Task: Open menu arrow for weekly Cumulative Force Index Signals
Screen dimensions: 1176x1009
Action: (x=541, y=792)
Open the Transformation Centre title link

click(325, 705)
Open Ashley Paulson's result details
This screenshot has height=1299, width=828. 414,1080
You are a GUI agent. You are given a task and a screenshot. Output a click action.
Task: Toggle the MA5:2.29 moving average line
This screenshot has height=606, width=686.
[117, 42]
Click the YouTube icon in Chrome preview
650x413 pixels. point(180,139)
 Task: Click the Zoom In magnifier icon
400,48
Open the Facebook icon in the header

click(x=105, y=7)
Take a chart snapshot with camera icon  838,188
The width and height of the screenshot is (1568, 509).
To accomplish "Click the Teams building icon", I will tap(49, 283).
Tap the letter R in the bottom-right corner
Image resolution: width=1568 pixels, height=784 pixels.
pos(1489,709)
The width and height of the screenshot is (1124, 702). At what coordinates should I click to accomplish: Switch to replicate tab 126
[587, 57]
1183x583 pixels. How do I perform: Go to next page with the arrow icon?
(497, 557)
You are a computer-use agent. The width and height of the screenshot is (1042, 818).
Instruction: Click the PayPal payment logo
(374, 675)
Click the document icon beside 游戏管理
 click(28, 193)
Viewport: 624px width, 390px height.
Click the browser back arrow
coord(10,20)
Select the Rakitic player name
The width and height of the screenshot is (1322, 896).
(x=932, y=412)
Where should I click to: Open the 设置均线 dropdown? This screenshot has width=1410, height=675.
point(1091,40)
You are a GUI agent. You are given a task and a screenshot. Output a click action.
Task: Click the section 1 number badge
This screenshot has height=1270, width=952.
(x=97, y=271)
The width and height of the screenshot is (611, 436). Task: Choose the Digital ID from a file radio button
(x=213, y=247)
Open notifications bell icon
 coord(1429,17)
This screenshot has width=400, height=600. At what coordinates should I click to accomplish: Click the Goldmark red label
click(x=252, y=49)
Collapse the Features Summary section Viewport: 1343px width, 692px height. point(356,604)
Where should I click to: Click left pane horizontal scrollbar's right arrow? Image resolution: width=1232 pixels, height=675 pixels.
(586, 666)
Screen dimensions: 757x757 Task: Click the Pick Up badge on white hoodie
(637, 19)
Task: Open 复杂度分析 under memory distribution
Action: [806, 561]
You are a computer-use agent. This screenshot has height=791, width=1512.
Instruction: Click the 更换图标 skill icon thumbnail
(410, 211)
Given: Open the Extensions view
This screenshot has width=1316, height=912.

# [WHAT TO DO]
Work out the number of lines in the records that contain the string "section". Nothing but that number should be sent back.

# [SOLUTION BELOW]
2